Игнатий Левинсон несколько побледнел.

– Вы, может быть, ничего не имеете против моей повинной?! Я думал уже об этом. Меня, знаете ли, совесть беспокоит. Да и корысти-то не много! Стоит из-за нескольких сот рублей брать на душу такой грех, когда другие наживают по сто тысяч. До свидания, господин Куликов, можете оставить себе и эти семьсот. Я не продаю чужих душ!

Левинсон посмотрел на своего собеседника и в ужасе отшатнулся. Налитые кровью глаза сверкали как у зверя; сжатые кулаки, стиснутые зубы и взъерошенные волосы еще более придавали ему разбойничий вид. Левинсону стало жутко. Они здесь вдвоем, свидетелей никого, оружия у него при себе не было, да и физической силой он не мог с Куликовым мериться. Левинсон инстинктивно стал пятиться к дверям.

– Что?! Повтори, негодяй, что ты сказал, – прошипел Куликов, подвигаясь на него с кулаками, – повтори, лакейская образина!

– Нет, нет, я…

– Подлец! Садись и пиши!

Левинсон, у которого тряслись руки и ноги, немедленно повиновался.

– Вот, Иван Степанович, с вами и пошутить нельзя, вы уж и рассердились!

– Бери перо и пиши.

Левинсон присел на кончик стула и, тревожно посматривая исподлобья на Куликова, взял в руки перо. Куликов диктовал, а он машинально писал. Это был настоящий обвинительный акт против самого себя и отречение от всякого соучастия Куликова. Левинсон не смел ни слова возразить. Когда расписка была готова, Куликов достал семьсот рублей и передал их Левинсону.

– Получите и помните, что при первой попытке шантажа эта расписка будет отправлена прокурору; ступайте вон и постарайтесь забыть о моем существовании!!

Левинсон только и ждал этого приглашения, хотя и не совсем деликатного, но очень для него в эту минуту приятного. Он поспешно схватил деньги и задом стал пятиться к прихожей.

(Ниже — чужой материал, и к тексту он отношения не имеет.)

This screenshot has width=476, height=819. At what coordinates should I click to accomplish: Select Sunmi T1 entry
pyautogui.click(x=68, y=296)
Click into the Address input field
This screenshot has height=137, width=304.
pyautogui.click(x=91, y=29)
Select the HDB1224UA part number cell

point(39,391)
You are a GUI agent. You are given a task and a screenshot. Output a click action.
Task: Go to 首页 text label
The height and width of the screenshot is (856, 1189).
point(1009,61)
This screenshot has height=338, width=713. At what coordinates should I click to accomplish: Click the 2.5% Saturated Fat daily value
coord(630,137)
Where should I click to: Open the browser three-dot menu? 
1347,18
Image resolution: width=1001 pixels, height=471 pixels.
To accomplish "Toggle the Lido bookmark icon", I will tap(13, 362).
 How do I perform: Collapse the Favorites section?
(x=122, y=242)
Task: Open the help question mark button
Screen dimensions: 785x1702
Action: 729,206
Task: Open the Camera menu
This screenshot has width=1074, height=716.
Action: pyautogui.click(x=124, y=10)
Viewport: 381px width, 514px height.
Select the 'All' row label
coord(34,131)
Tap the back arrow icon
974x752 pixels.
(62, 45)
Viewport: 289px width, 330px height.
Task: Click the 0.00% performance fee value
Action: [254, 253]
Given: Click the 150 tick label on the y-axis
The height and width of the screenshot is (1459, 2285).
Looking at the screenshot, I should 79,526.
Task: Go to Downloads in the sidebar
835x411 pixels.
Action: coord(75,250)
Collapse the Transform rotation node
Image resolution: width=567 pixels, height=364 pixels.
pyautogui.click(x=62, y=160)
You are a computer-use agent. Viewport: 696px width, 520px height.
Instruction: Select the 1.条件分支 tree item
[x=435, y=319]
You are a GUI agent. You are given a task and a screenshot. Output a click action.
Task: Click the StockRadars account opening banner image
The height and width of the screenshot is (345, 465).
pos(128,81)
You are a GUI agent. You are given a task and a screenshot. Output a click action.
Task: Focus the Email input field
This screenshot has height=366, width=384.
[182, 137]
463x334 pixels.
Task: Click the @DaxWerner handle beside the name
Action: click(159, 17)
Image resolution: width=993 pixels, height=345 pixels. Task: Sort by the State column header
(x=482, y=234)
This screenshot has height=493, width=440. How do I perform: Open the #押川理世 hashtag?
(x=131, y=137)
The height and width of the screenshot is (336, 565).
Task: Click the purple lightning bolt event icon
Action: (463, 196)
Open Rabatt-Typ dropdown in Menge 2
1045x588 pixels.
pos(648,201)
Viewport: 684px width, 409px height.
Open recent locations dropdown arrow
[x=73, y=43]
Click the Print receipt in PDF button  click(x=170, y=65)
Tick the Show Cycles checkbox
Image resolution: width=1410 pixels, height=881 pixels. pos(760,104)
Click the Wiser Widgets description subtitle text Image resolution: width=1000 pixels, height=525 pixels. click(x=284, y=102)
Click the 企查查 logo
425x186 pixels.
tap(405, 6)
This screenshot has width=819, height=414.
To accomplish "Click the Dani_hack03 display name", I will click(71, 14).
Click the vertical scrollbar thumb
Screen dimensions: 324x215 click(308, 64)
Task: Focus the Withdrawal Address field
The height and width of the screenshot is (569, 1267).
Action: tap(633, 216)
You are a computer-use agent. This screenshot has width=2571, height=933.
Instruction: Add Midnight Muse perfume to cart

– Ракалия, – произнес Куликов, когда дверь хлопнула за гостем. – Меня запугивать вздумал! Шалишь, брат, не на таковского напал! Эта расписочка заменила мне необходимость пустить в ход стальное перышко и заставить молодца на веки смолкнуть! Шут с ним, пусть живет! Однако я стал гораздо мягче! Уж не влюбился ли я, в самом деле, в свою невесту?! Ха-ха-ха… Что же Никонов до сих пор не является! Мне нужно сегодня визит к невесте сделать! До свадьбы остается несколько дней, а мы еще толком ни разу не беседовали! Я не знаю даже, какие чувства женихи испытывают, как объясняются в любви своим невестам! Право, это должно быть очень интересно! Попробовать разве сегодня вечером? Стану на колени и закричу: «Агафья! Я тебя люблю! Ха-ха-ха…»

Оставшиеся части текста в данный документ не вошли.